SJC overturns rape conviction of former Methuen police officer
By Globe Staff
The state’s highest court today overturned the conviction of a Methuen police officer who was found guilty of raping an intoxicated woman in 2000 whom he drove home because she was too impaired to drive.
The Supreme Judicial Court ruled that former officer David Blache is entitled to a new trial because the original judge gave improper instructions to the jury. The court ruled that the trial judge did not adequately explain that the state had to prove that the victim was too intoxicated to consent to sex, not that she was merely high and drunk.

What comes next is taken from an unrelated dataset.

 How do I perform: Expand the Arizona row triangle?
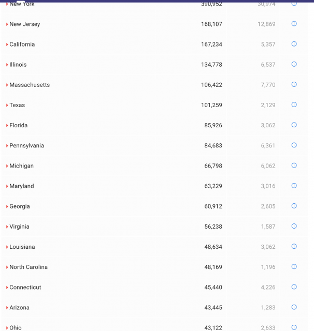point(7,308)
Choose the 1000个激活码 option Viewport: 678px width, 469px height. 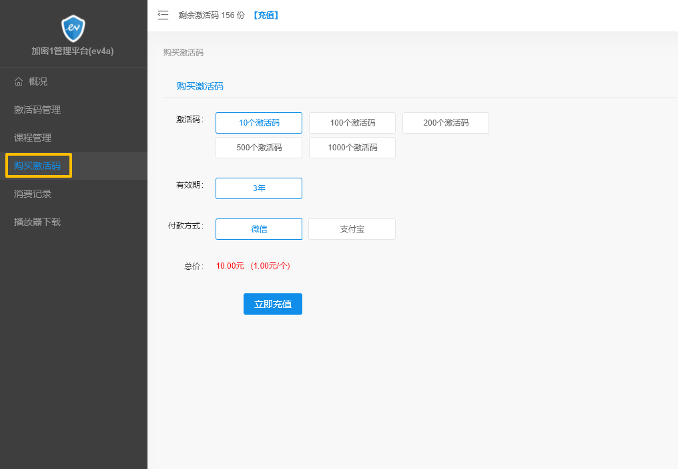pyautogui.click(x=352, y=148)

“The evidence presented conflicting views about whether the complainant was capable of consenting, and if she was capable, whether she did so,” Associate Justice Margot Botsford wrote for the court. “We cannot say that the errors in the charge were not prejudicial. The defendant is entitled to a new trial.”

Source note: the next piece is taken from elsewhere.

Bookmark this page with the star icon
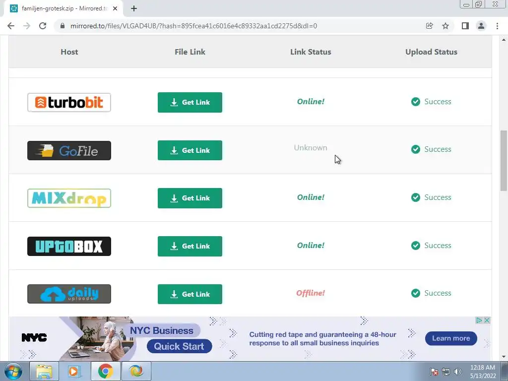This screenshot has width=508, height=381. (445, 26)
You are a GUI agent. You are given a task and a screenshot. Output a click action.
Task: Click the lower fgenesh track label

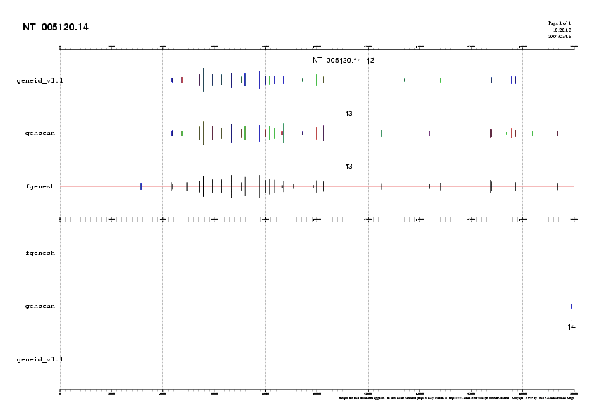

The case dates to Aug. 18, 2000, when Methuen police responded to reports of a 26-year-old woman who was drunk and belligerent. According to testimony given at trial, the woman had been drinking, smoking marijuana, and took Klonopin, an antianxiety medication.
The woman could not afford a taxi so Blache, with the approval of his supervisors, gave her a ride home. The woman later told police that he parked next to a dumpster off Route 28 and raped her in the back of a police cruiser. Blache has said that they had consensual sex at her home Haverhill.
A jury found him guilty in 2002, and Blache was sentenced to eight to 10 years in prison.